In Lecture 5, Dr. Starbird puts this particular forecast under the microscope to demonstrate that probabilistic statements have very precise meanings that can easily be misinterpreted—or misstated. He explains why the answer is (e) and not one of the other choices. He also explains why the official definition from the National Weather Service is subtly but decidedly wrong.
He even wagers that within five years the phrasing of the official definition will change because somebody at the National Weather Service will hear this lecture!
Games People Play
The formal study of probability was born at the dice table. Gambling continues to provide instructive examples of the principles of chance and probability, including:
- Gambler's ruin: A random walk is a sequence of steps in which the direction of each step is taken at random. In gambling, the phenomenon assures that a bettor who repeatedly plays the same game with even odds will eventually—and invariably—go broke.
- St. Petersburg paradox: A famous problem in probability involves a hypothetical game supposedly played at a casino in St. Petersburg. Though simple and apparently moderately profitable for the gambler, the expected value of the game is infinite! Yet no reasonable person would pay very much to play it. Why not?

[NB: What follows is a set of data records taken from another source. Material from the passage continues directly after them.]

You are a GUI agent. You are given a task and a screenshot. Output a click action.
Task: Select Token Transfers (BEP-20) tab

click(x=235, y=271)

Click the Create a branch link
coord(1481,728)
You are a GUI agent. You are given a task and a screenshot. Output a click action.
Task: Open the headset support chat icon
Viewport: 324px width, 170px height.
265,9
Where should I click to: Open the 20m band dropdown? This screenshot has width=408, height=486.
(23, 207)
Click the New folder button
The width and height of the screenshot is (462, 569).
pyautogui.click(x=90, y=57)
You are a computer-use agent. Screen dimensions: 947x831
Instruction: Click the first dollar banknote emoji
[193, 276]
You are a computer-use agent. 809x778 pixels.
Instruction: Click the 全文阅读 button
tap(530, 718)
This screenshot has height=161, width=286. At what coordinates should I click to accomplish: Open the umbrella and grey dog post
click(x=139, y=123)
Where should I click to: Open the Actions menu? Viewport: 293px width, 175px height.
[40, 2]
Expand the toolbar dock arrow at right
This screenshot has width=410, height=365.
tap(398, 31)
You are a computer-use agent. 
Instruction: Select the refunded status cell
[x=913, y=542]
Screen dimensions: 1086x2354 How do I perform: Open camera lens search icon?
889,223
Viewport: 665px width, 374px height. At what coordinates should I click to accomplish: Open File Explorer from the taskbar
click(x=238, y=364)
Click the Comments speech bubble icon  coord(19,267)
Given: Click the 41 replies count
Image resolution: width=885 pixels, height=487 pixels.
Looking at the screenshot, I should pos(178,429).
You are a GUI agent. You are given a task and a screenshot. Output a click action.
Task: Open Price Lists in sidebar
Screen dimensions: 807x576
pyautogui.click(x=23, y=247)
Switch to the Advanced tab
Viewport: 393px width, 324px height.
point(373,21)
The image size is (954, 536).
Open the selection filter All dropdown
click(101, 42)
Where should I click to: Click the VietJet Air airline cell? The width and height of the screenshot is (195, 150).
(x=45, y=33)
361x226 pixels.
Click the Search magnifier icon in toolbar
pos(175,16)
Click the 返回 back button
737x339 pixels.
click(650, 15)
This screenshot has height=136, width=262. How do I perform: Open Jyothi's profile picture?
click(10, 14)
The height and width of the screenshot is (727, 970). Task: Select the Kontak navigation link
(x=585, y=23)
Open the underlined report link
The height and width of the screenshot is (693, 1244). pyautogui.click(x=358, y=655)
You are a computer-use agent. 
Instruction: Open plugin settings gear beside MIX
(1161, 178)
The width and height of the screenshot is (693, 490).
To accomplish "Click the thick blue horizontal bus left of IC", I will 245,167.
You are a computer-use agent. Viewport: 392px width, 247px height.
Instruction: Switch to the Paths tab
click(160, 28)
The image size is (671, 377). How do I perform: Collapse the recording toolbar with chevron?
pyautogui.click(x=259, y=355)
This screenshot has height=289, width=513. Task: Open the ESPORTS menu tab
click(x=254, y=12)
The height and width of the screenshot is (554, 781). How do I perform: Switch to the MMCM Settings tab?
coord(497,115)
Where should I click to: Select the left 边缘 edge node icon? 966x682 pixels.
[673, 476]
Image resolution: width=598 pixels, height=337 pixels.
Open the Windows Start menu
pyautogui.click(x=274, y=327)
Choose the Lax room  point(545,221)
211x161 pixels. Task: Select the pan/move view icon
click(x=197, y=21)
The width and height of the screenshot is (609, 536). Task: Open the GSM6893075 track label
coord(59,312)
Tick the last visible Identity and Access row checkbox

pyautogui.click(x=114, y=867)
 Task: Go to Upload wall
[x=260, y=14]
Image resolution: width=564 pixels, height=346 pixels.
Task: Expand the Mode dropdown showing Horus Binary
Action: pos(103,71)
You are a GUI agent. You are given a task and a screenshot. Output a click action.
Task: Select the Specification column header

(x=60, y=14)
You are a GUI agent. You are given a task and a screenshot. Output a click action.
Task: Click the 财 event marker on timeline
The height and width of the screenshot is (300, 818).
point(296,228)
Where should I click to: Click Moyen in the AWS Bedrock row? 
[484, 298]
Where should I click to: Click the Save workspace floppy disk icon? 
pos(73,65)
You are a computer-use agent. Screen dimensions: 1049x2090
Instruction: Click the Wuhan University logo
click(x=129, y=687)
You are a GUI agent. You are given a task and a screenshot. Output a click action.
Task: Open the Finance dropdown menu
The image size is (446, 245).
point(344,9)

- Gambler's addiction: Randomness plays a valuable role in reinforcing animal behavior. Changing the reinforcement in an unpredictable, random way leads to behaviors that are retained for a long time, even in the absence of rewards. Applied to humans, this observation may help explain the compulsiveness of some gamblers.
Probability to the Rescue
One approach to probability, developed by mathematician and Presbyterian minister Thomas Bayes in the 18th century, interprets probability in terms of degrees of belief. As new information becomes available, the calculation of probability changes to take account of the new data. The Bayesian view reflects the reality that we adjust our confidence in our knowledge as we gain evidence.
The world of fluctuating probabilities, under continual adjustment as new evidence comes to light, captures the way the world works in realms like medicine, where a physician makes a preliminary diagnosis based on symptoms and probabilities, then orders tests, and then refines the diagnosis based on the test results and a new set of probabilities.
If you think about it, it's also the way you work when you're on a jury. At the outset, you have a vague impression of the likelihood of guilt or innocence of the defendant. As evidence mounts, you adjust the relative probabilities you assign to each of these verdicts. You may not do a formal calculation, but your informal procedure is nonetheless Bayesian.
Randomness is all around us. "Many or most parts of our lives involve situations where we don't know what's going to happen,"; says Professor Starbird. Probability comes to the rescue to describe what we should expect from randomness. It is a powerful tool for dispelling illusions and uncertainty to help us understand the true odds when we roll the dice in the game of life.